Dejarse llevar en la danza de los vientos

El viento viene sin decir de dónde proviene, ¿Quién conoce su domicilio?

Corre velozmente sin decirnos en dónde se esconderá, es un dilema encontrar su escondite.

Con su fuerza arrastra los árboles, abrazándolos sin poder zafarse de sus brazos, prosigue en sacarlos de sus raíces sin siquiera poder negociar un año más de permanencia en el lugar que abraza tantos recuerdos.

Aparece silenciosamente, pero irrumpe con violencia golpeando nuestras caras

Impotentes ante su intensidad caemos delante de su incorpóreo ser.

Quién puede sostenerse delante de él y no sentir sus fuertes ráfagas que arrastran todo aquello que carece de consistencia y firmeza temporal.

El sigilo se convierte en un estruendoso ruido, no se llama silbido, es más bien un ensordecedor desgarro de todo aquello que se lleva en su mortal paso por la vida los indefensos mortales.

Esconderse de sus corrientes, evitando los efectos de su pasar, no sabe de establecer lazos, viene y va, no tiene paradas permanentes. Fluye y desaparece, algún día o noche nos hará sentir su presencia.

Refugiarse es parte del instinto, cuando se ve o se percibe algún peligro, el modo resguardo se activa automáticamente, el miedo nos paraliza o más bien nos activa, de todas formas, contrae algún de reacción en nosotros.

Cubrirse para abrigarse de los temores o del frío que congela nuestras ansias de vivir. Hacerlo nos trae una sensación de seguridad, de cobijarse y hallar el calor de la paz en medio de los tornados que golpean los pilares de nuestros hogares.

Protegerse ante la amenaza que abruma el alma y que diluye la quietud que genera en el ser la dulce brisa primaveral. La ventisca levanta las flores y cubre las bellas praderas, cambiando los entornos y vistiéndolas de un blanco opaco que ahoga las hierbas del campo.

Suplicar, es el ruego del penitente que aflige sus huesos, estruendos y sollozos se exclaman por sus labios y un grito se apodera del espacio cambiando la atmósfera reinante.

Aferrarse al céfiro que apaciblemente nos acompaña en las nostalgias del otoño, hojas caídas, árboles desnudos que tendrán que esperar la siguiente estación para arroparse de hermosos colores.

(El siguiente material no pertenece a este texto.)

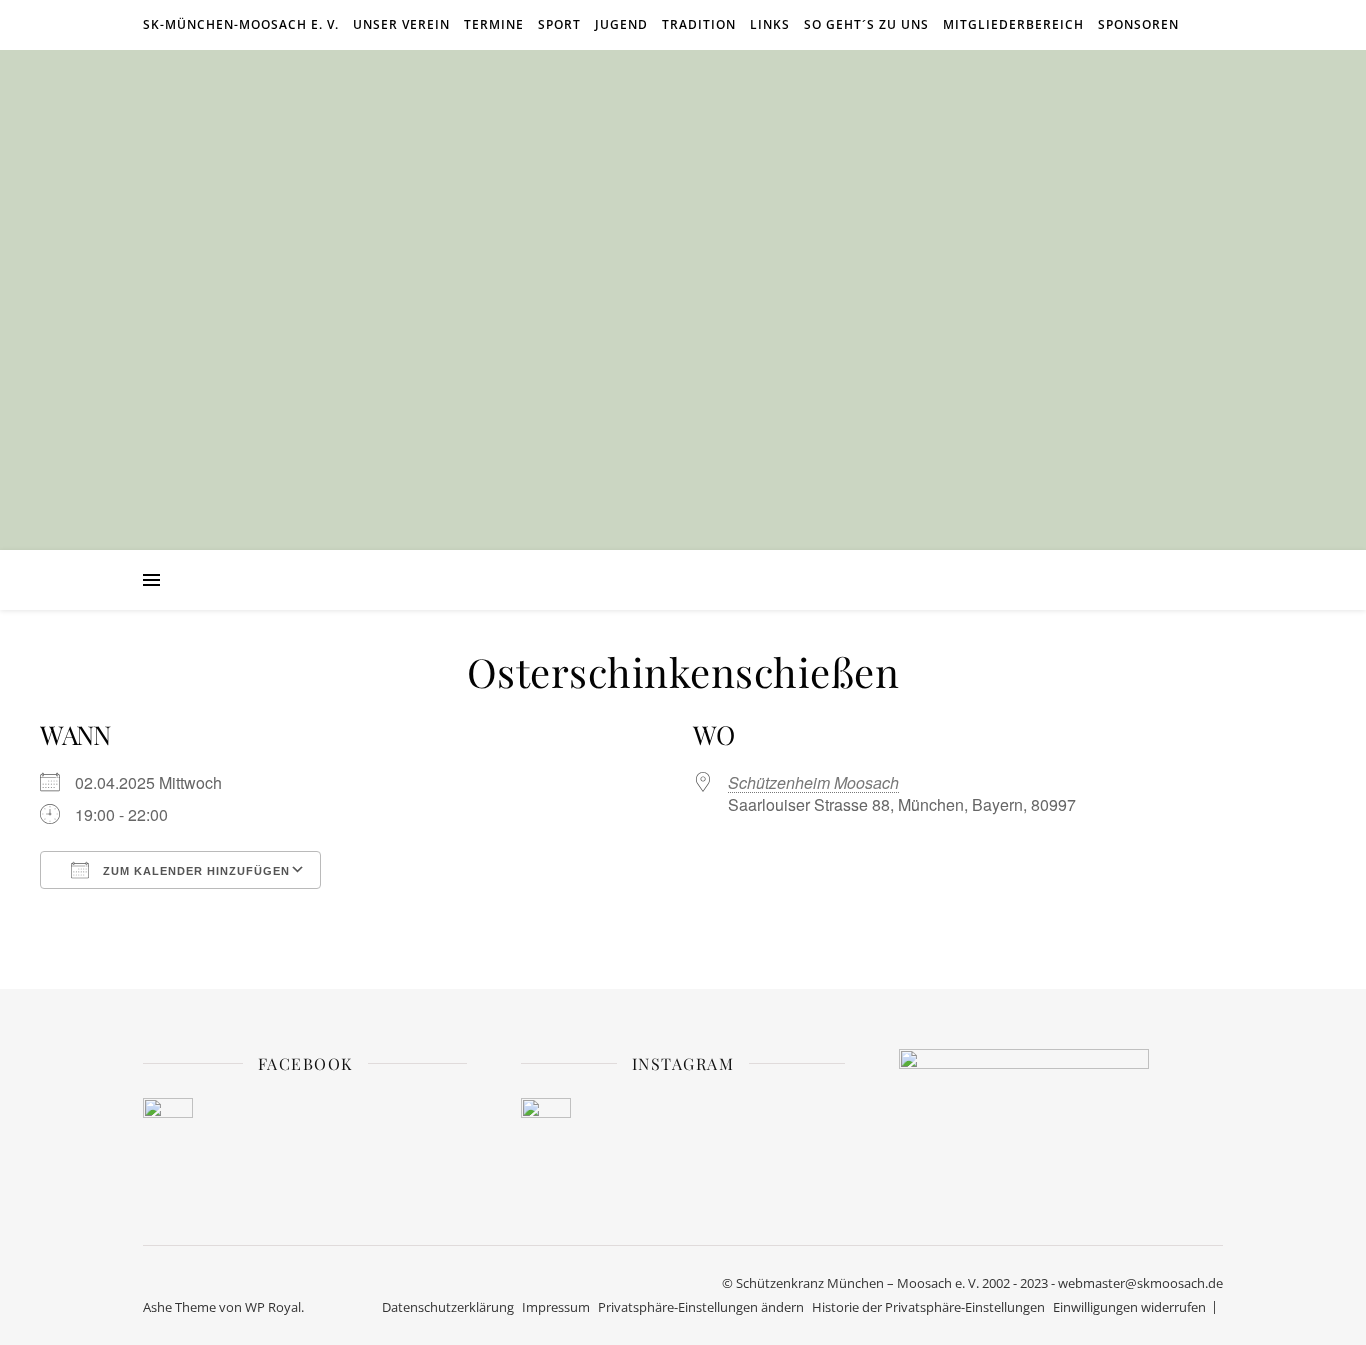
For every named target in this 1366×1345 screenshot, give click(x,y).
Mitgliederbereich (1013, 24)
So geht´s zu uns (866, 24)
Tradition (699, 24)
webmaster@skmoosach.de (1140, 1283)
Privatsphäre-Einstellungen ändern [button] (701, 1307)
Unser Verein (401, 24)
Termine (494, 24)
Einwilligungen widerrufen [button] (1129, 1307)
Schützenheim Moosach (813, 782)
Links (770, 24)
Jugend (621, 24)
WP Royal (273, 1307)
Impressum (556, 1307)
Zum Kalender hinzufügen (194, 871)
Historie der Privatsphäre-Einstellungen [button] (928, 1307)
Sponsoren (1138, 24)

Volverán a florecer, el viento hizo su cometido, preparando los paisajes para los siguientes ciclos de los atardeceres primaverales y las cálidas noches de verano.

Renunciar a lo que no podemos sostener, es bueno dejar que las ráfagas se lleven consigo aquello que no nos pertenece y que a veces, se arraiga en las profundidades del alma, obstruyendo el nacimiento de las semillas, que algún día traerán un hermoso fruto que alimentará el deseo de seguir sonriendo en los amaneceres del mañana.

Llorar repentinamente y dejar que la galerna se lleve las amarguras que frenan las sonrisas; desahogo intenso del que quiere librar las penas que invaden las pausas y que no permiten avanzar en la búsqueda de un nuevo puerto que atracar.

Observar como el vendaval arrastra todos los elementos que no tienen firmeza y despoja todo aquello que no tiene una relación firme con los soportes de sustentan los pilares con el cimiento. Personas, relaciones, trabajos e ideas son acarreadas por el viento, limpiando los recuerdos y conciliando el pasado con el presente.

Contemplar el remolino que aparece en las tibias tarde de verano y prontamente desaparece con su breve existencia insustancial, siendo un vientecillo absolutamente circunstancial y carente de significado. Como todo aquello que no contrae trascendencia en los momentos del mañana.

Dejarse llevar por el impetuoso torbellino es necesario cuando se quiere volar de las instancias complejas de la vida y en ello sacar de los bolsillos todas aquellas menciones de los desaires ejercidos por individuos que consumen lo poco humano que nos queda en la humanidad.

¿Quién podrá decirle al sol que no salga en las mañanas? Y al Alba solicitarle que se oculte cuando la luz del día debe hacer su reestreno en cada mañana. Es posible ordenar a las estrellas que se desconecten y dejen de brillar o tal vez a la luna que deje de reflejar la luz en las oscuras y silenciosas noches de un invierno no lluvioso.

Morir en los silbidos del viento, cada uno de sus suspiros anuncia que la partida de las hojas es irrenunciable, porque el dictamen que recae sobre cada una de ellas es inapelable por parte del ciclo de la existencia de la materia.

No es, ni será malo dejarse llevar por las danzas de los vientos.